The death of the whistleblower Chinese doctor Li Wenliang has aroused strong emotions across China. Social media is awash with posts mourning the death of a martyr who tried to raise alarm over the coronavirus but was taken into a police station instead for “spreading false rumours” and “disrupting social order”.
Grief quickly turned into angry demands for free speech. The trending topic “we want freedom of speech”, which attracted millions of views, and links to Do You Hear the People Sing, a song popularised in recent Hong Kong protests, were quickly censored by police.
In an unusual move, the Communist party’s powerful internal discipline enforcement agency swiftly announced it would dispatch investigators to Wuhan to look into “questions raised by the masses” associated with Li. The Chinese authorities are starkly aware that anger and raw emotions could easily boil over and spill on to the streets.
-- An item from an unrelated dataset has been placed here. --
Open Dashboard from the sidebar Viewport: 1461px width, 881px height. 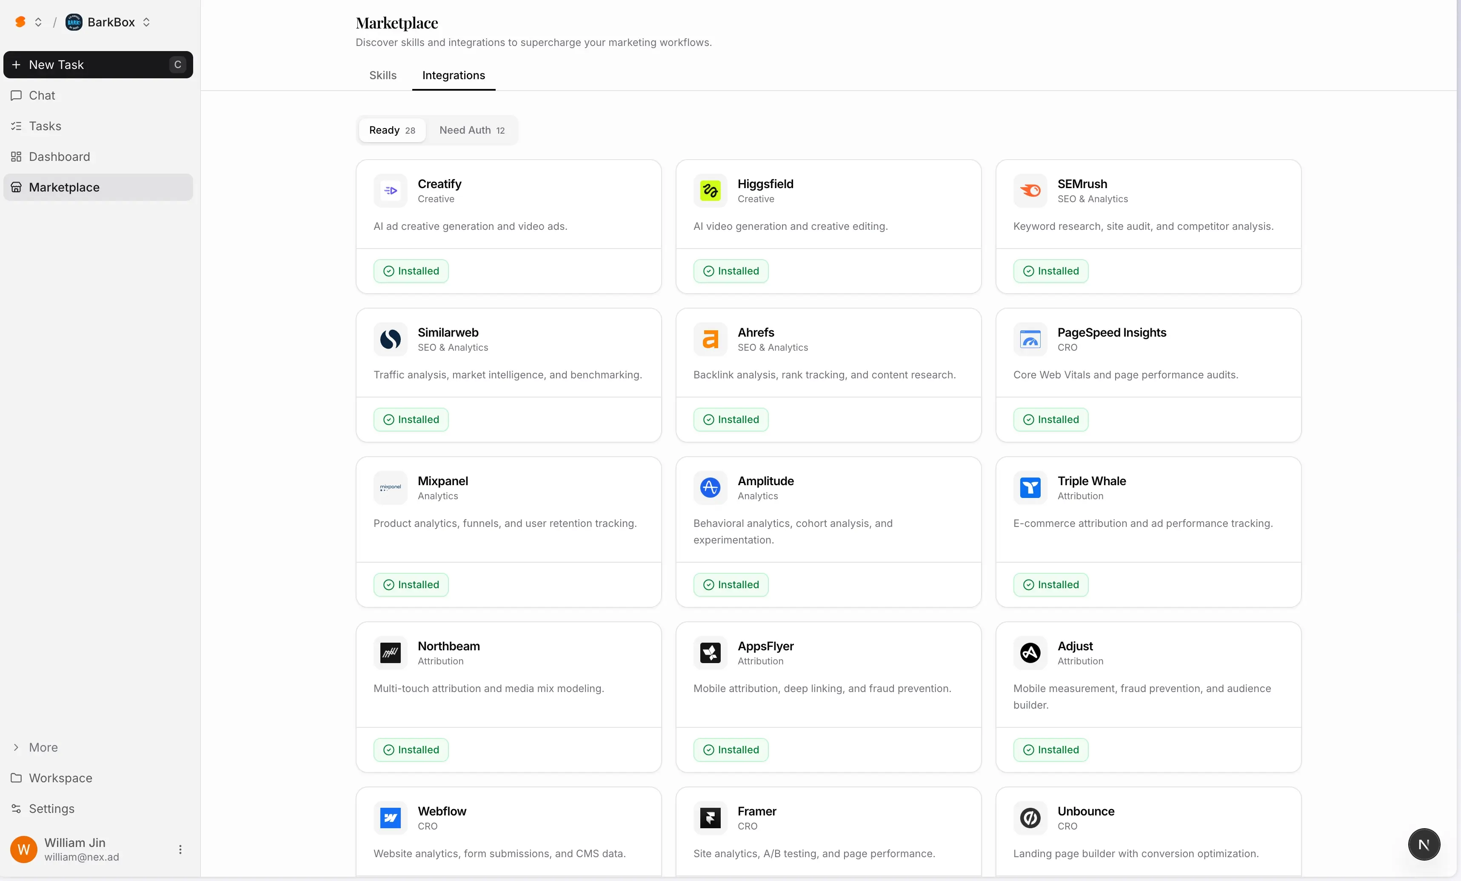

As in the past when health or safety scandals broke, it is likely the Chinese government will fire a few local officials to douse public anger. But this will only be an expedient measure that will not resolve the real problem – its citizens’ lack of a right to free speech.
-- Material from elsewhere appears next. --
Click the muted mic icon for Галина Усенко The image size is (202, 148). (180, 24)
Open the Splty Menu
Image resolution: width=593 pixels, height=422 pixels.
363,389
We might remember a similar health crisis 17 years ago when the severe acute respiratory syndrome (Sars) epidemic, which also originated from China, infected more than 8,000 and killed about 800 across 17 countries. In 2003 the authorities covered up the disease for months before another whistleblowing doctor, 72-year-old Jiang Yanyong, exposed the crisis. More recently Jiang, now 88, has had his contacts with the outside world cut off and movements restricted after he asked the authorities last year to reassess the 1989 Tiananmen pro-democracy movement. He is now confined to his home by the authorities.
Unfortunately, China does not appear to have learned lessons from the Sars epidemic.
Despite the flourishing of social media, information is more tightly controlled in China than ever. In 2013, an internal Communist party edict known as Document No 9 ordered cadres to tackle seven supposedly subversive influences on society. These included western-inspired notions of press freedom, “universal values” of human rights, civil rights and civic participation. Even within the Communist party, cadres are threatened with disciplinary action for expressing opinions that differ from the leadership.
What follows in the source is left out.